Stored dataset items

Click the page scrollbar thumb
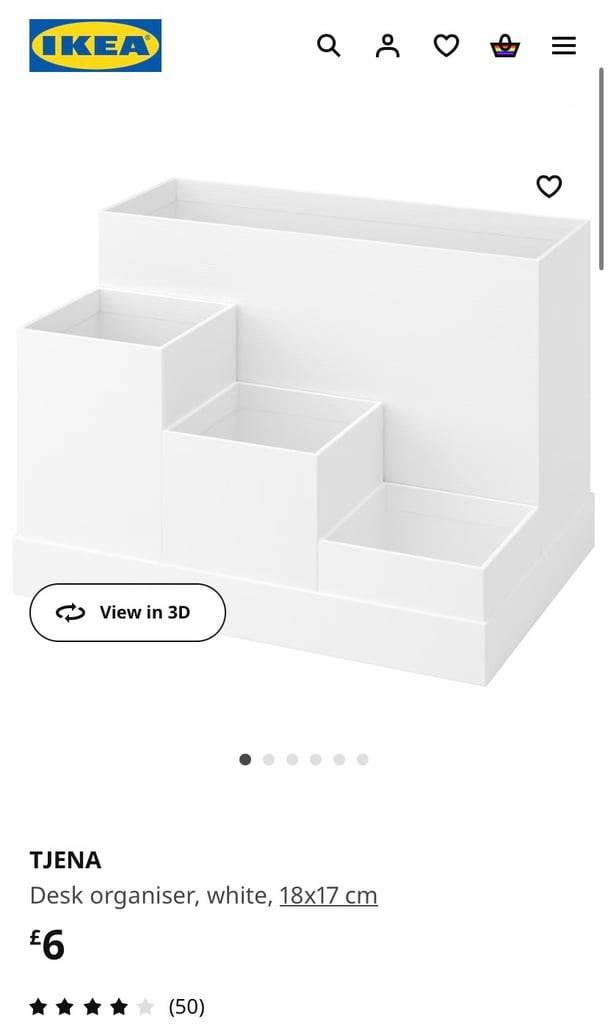(601, 168)
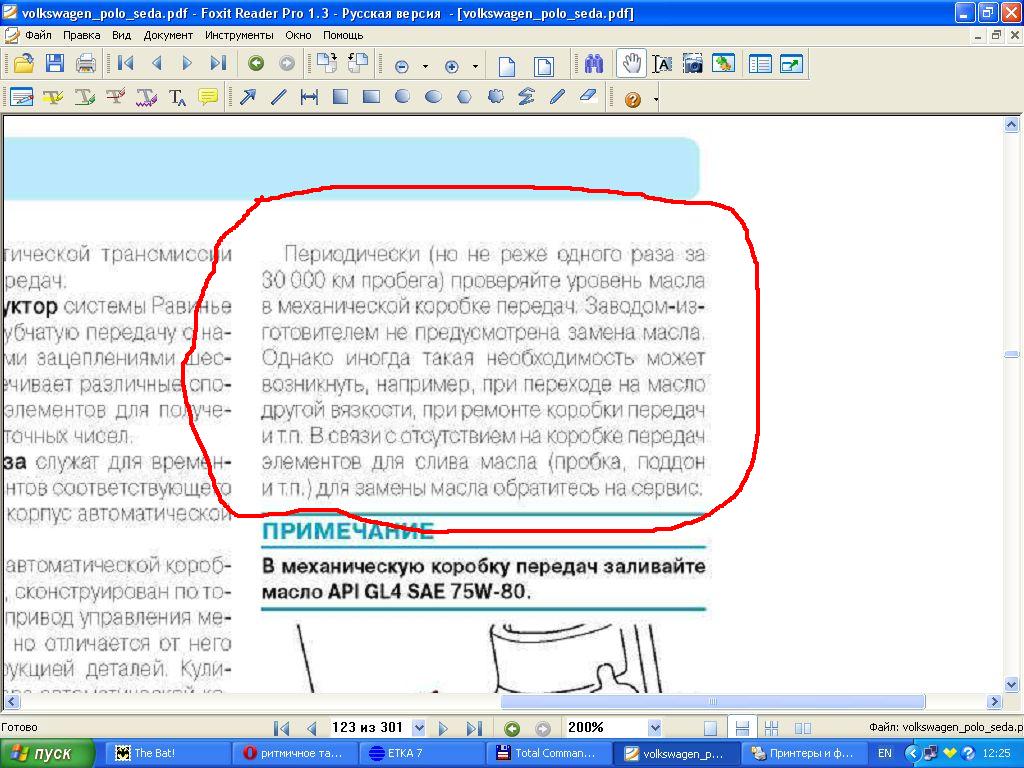Select the Hand tool
This screenshot has width=1024, height=768.
630,64
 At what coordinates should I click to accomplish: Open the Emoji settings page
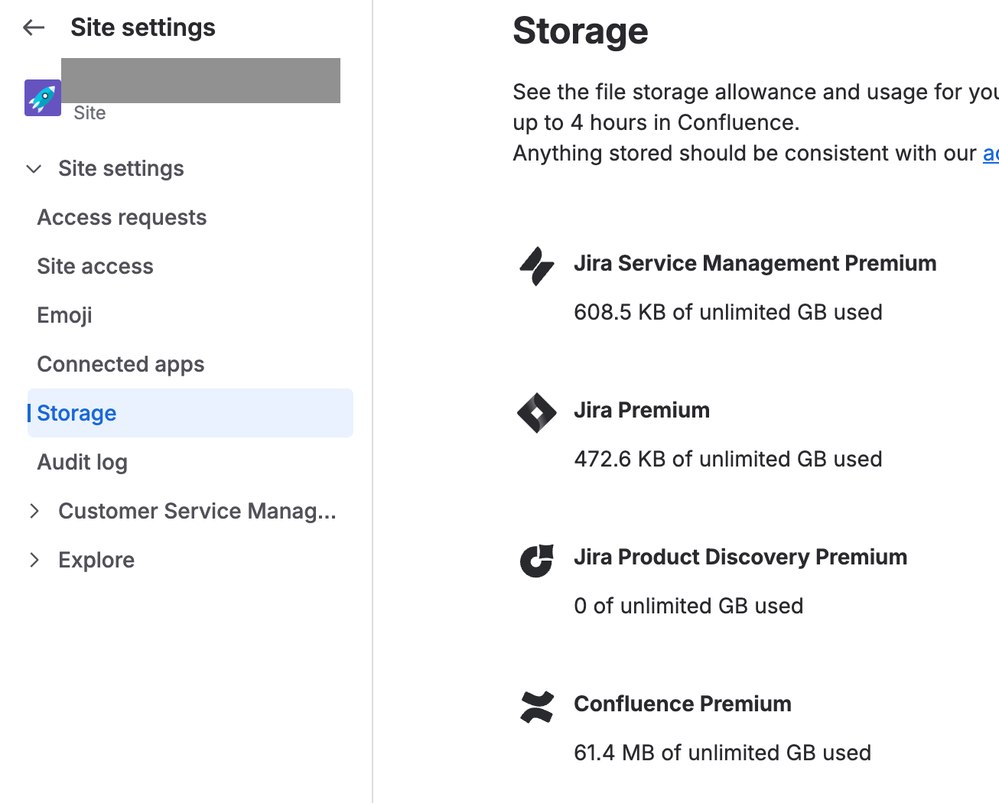(x=65, y=316)
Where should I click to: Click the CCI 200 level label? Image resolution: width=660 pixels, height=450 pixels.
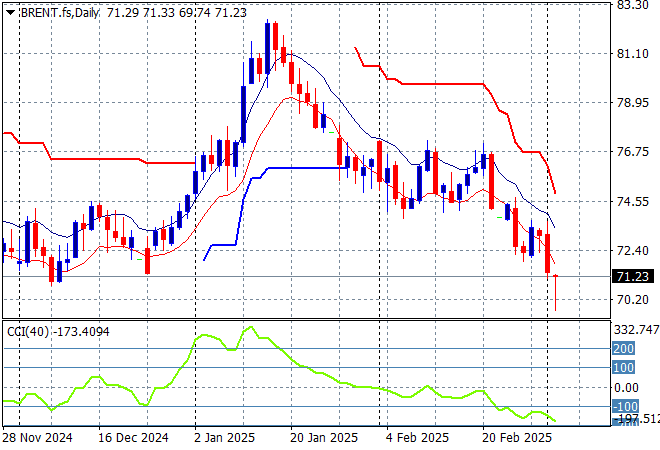tap(624, 348)
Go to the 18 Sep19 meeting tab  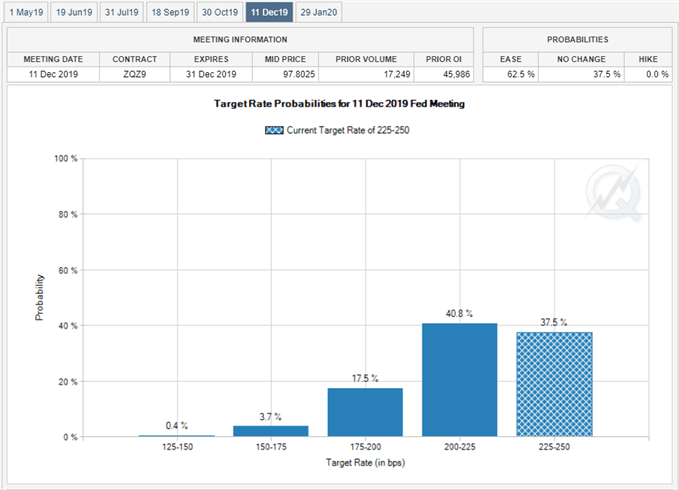coord(169,12)
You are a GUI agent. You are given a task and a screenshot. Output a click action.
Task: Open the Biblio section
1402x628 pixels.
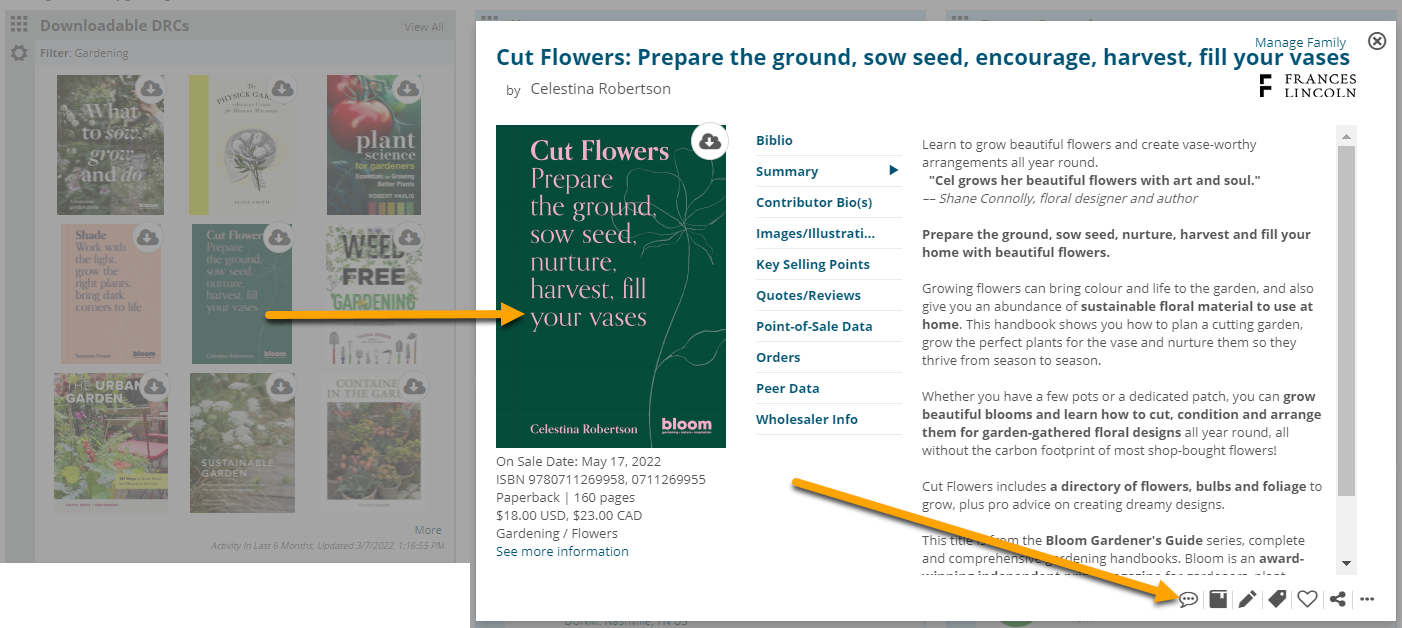pos(774,141)
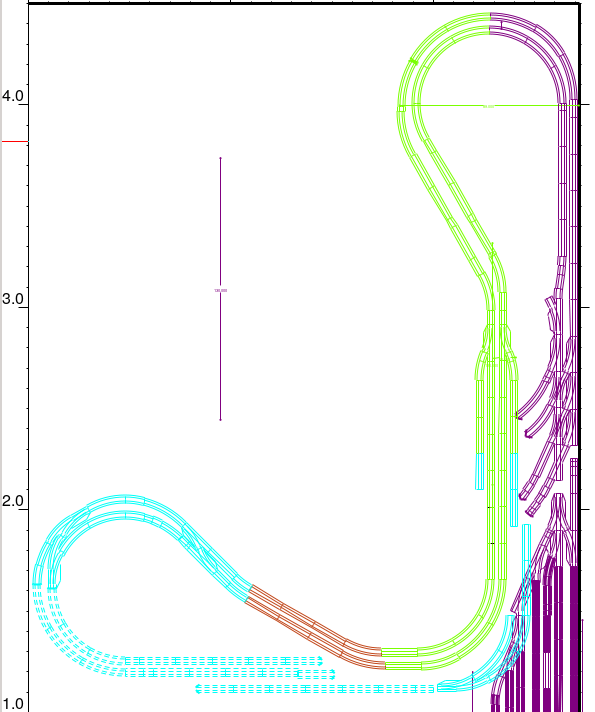The height and width of the screenshot is (712, 595).
Task: Click the 2.0 mark on the vertical ruler
Action: 12,501
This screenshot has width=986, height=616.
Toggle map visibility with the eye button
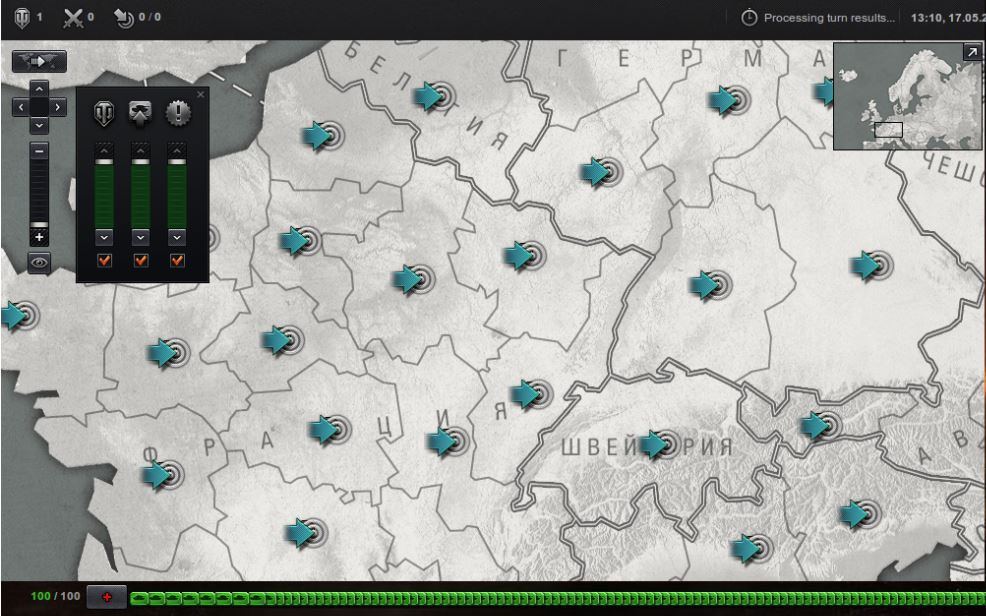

**Description of the task**
Lines from the one holding "This screenshot has width=986, height=616." to the end of the data, both ends included, are to be given again exactly; no pictures belong in the copy.

**Answer to this exercise**
This screenshot has width=986, height=616.
Toggle map visibility with the eye button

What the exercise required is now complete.